▶ _ASSIGNMENT_: Transcribe the data that follows in full. Leave out the pictures.

START GIVEN RECORDS

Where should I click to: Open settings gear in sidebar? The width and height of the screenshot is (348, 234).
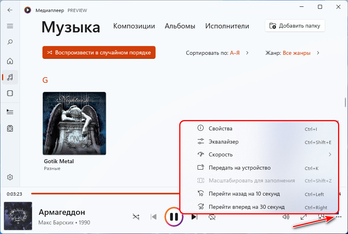pyautogui.click(x=10, y=177)
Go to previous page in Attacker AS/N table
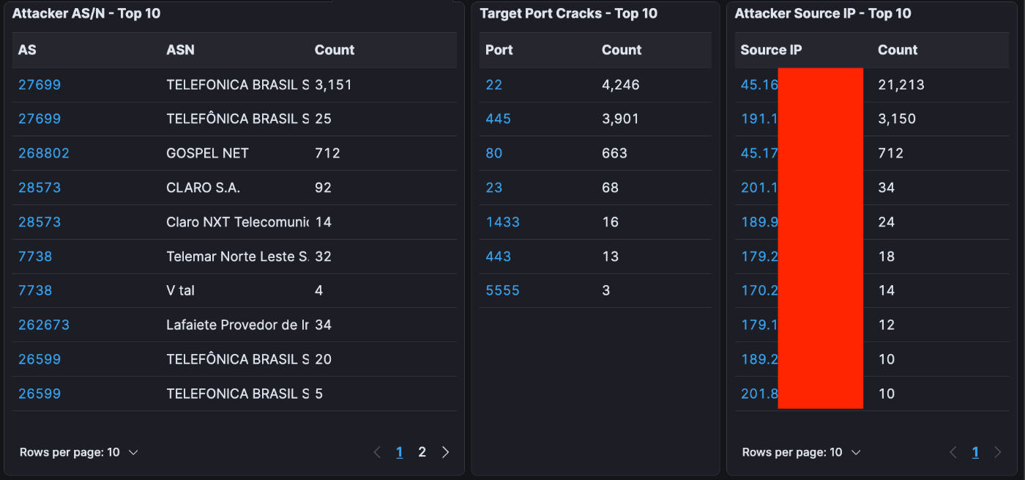 pos(377,452)
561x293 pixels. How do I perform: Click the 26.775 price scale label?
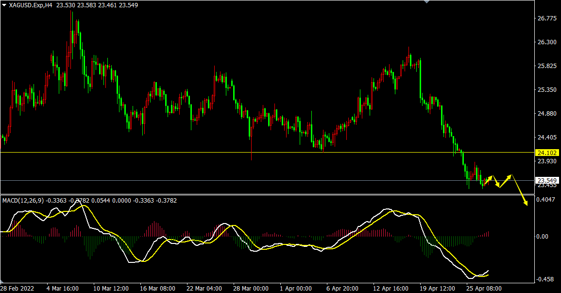[547, 18]
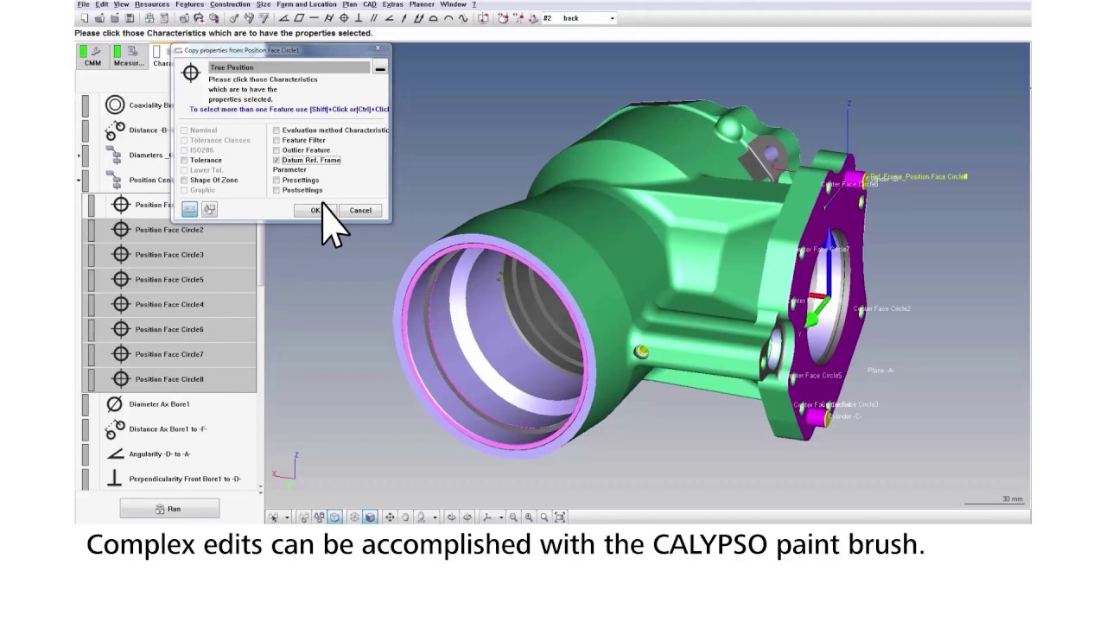The height and width of the screenshot is (622, 1106).
Task: Click the pan arrows icon in CAD toolbar
Action: pyautogui.click(x=390, y=517)
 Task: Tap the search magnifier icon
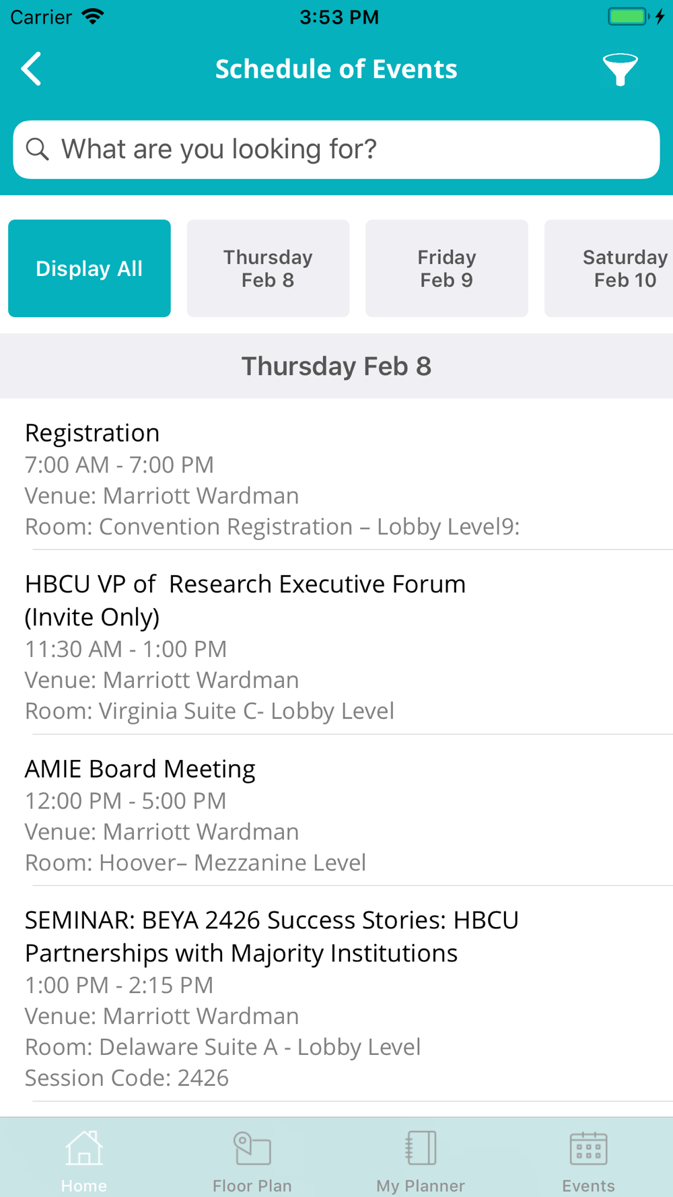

END GIVEN RECORDS

▶ _ANSWER_:
Where should I click to: Open settings gear in sidebar? The width and height of the screenshot is (348, 234).
pyautogui.click(x=10, y=177)
Go to previous page in Attacker AS/N table
 pos(377,452)
561x293 pixels. How do I perform: Click the 26.775 price scale label?
[547, 18]
The height and width of the screenshot is (622, 1106).
Task: Click the pan arrows icon in CAD toolbar
Action: pyautogui.click(x=390, y=517)
 Task: Tap the search magnifier icon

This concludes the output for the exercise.